Our Chiral Diamine Technology

Chiral diamines are well known to be privileged structures for making stereoselective catalysts. Noyori’s hydrogenation catalysts and Jacobsen’s epoxide ring opening catalysts are just two of the many catalysts that require chiral diamines. In addition, chiral diamines are building blocks for making antiviral and anticancer drugs like tamiflu and eloxatin.

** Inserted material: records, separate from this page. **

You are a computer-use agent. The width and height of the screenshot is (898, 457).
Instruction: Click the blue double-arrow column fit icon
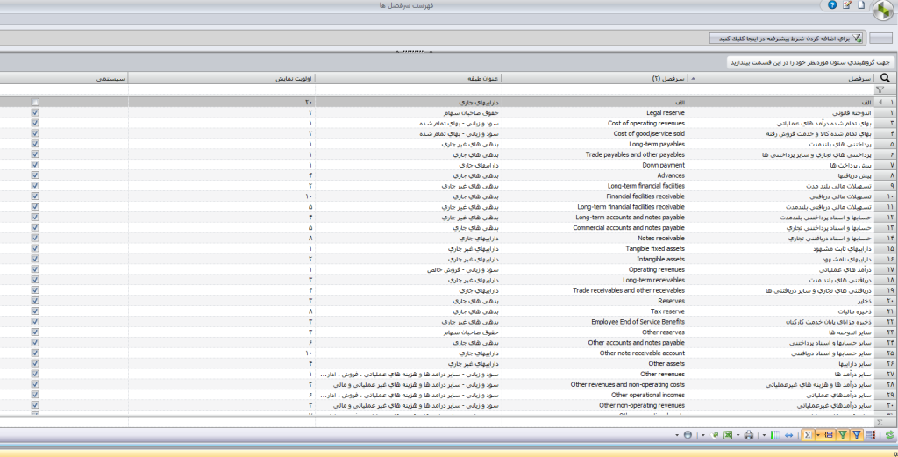[788, 435]
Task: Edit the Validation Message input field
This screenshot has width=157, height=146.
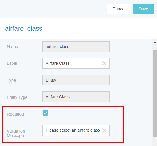Action: pos(76,130)
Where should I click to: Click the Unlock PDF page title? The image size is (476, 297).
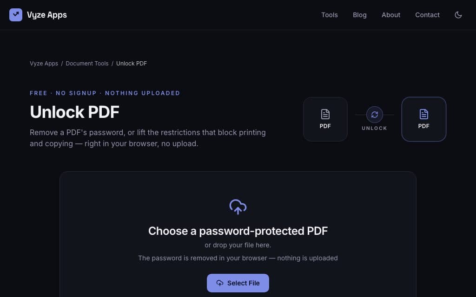pos(74,112)
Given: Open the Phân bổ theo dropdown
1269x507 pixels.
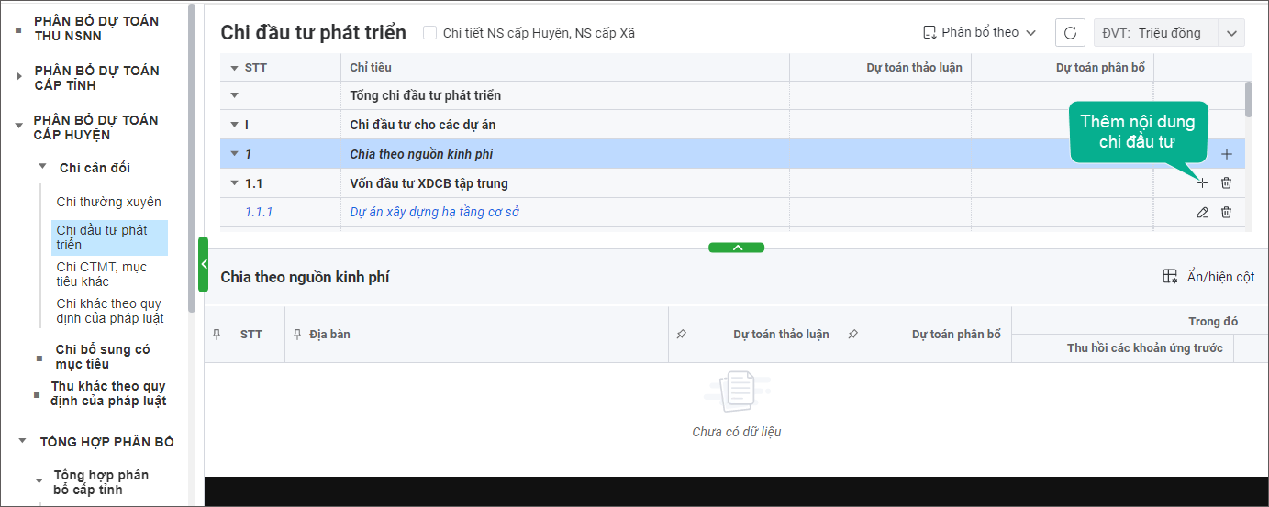Looking at the screenshot, I should 979,33.
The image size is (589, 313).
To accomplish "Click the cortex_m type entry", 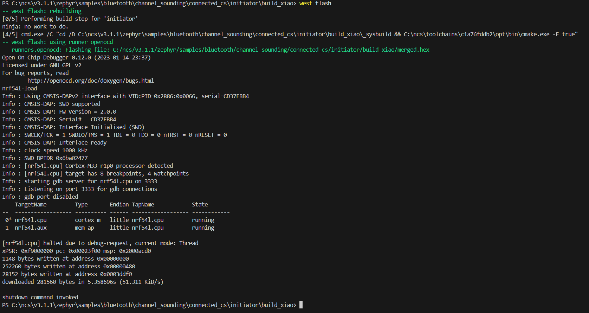I will (x=88, y=220).
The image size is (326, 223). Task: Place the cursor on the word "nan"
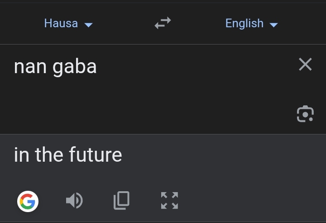click(x=30, y=67)
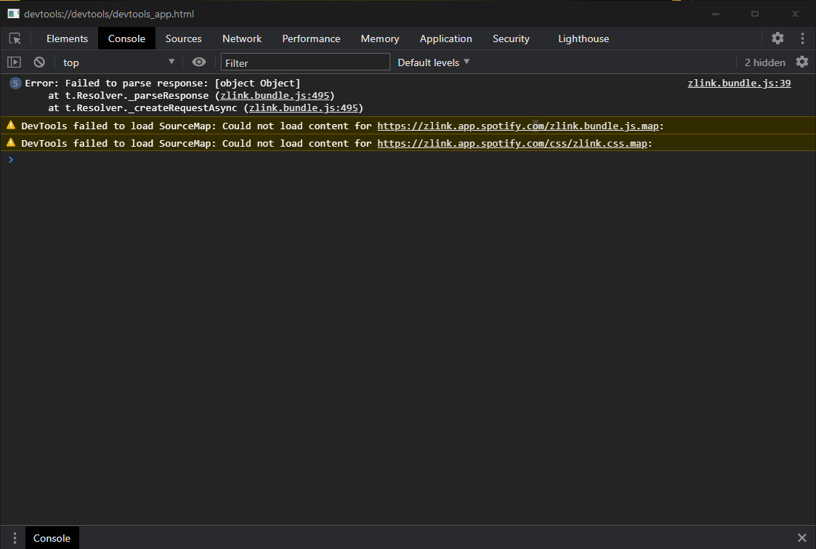
Task: Select the Console drawer tab at bottom
Action: (52, 537)
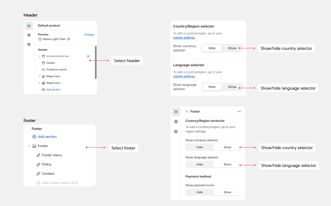Image resolution: width=331 pixels, height=206 pixels.
Task: Select Predictive search in Header list
Action: 56,70
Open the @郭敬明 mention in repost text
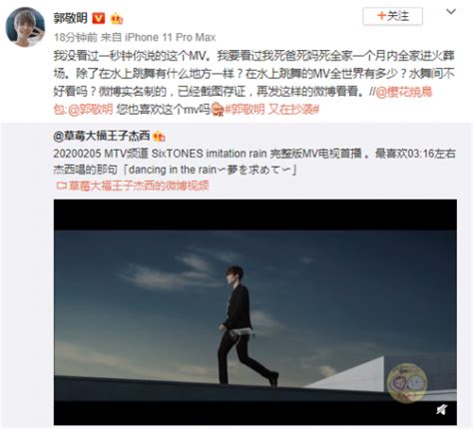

We have developed one of the most versatile methods for making a wide variety of chiral diamines in enantiomerically pure form (1-3). These include C2 symmetric aryl and alkyl substituted diamines as well as mixed alkyl aryl substituted diamines in enantiomerically pure forms (4). Many of these diamines are directly available from us or through Sigma-Aldrich or Alfa-Aesar. Large scale synthesis of many of these diamines is now possible through bulk production of hpen. Fundamental weak forces such as H-bond effect as well as steric and electronic effects can be used to direct diaza-Cope rearrangement reactions in making the chiral diamines (5). A unified biomimetic approach can be used to make chiral diamines and nonnatural amino acids (6). In addition, our chiral diamine technology can be used to make nonnatural amino acids effectively. 


(1)          Kim, H.; Nguyen, Y.; Yen, C. P.-H.; Chagal, L.; Lough, A. J.; Kim, B. M.; Chin, J. Journal of the American Chemical Society 2008, 130, 12184.

(2)          Kim, H.; Nguyen, Y.; Lough, A. J.; Chin, J. Angewandte Chemie, International Edition 2008, 47, 8678.

(3)          Kim, H.; Choi, D. S.; Yen, C. P.-H.; Lough, A. J.; Song, C. E.; Chin, J. Chemical Communications (Cambridge, United Kingdom) 2008, 1335.

(4)          Kim, H.; So, S. M.; Kim, B. M.; Chin, J. Aldrichimica Acta 2008, 41, 77.

(5)          So, S. M.; Mui, L.; Kim, H.; Chin, J. Accounts of Chemical Research 2012, 45, 1345.

(6)          So, S. M.; Kim, H.; Mui, L.; Chin, J. European Journal of Organic Chemistry 2012, 2012, 229.